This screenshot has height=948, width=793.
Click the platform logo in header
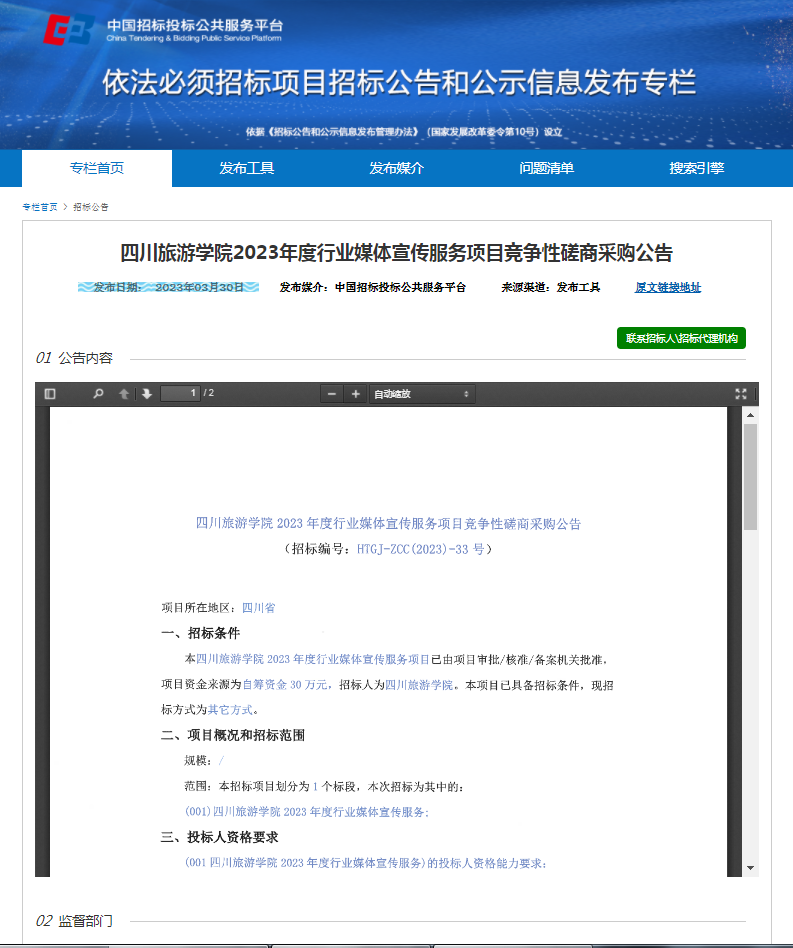68,30
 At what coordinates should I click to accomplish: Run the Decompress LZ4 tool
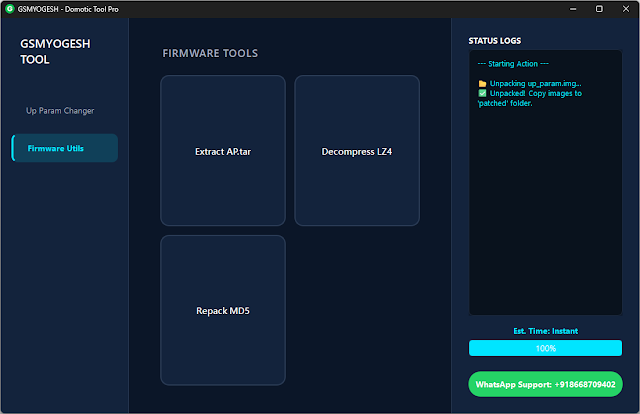click(357, 152)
· · · ·
Arrange the lines of the listing above as a numbered list, skipping any blank lines. Leave the pictures out of your answer.

Response to this exercise =
1. This screenshot has height=948, width=793.
2. Click the platform logo in header
3. 68,30
4.  At what coordinates should I click to accomplish: Run the Decompress LZ4 tool
5. click(357, 152)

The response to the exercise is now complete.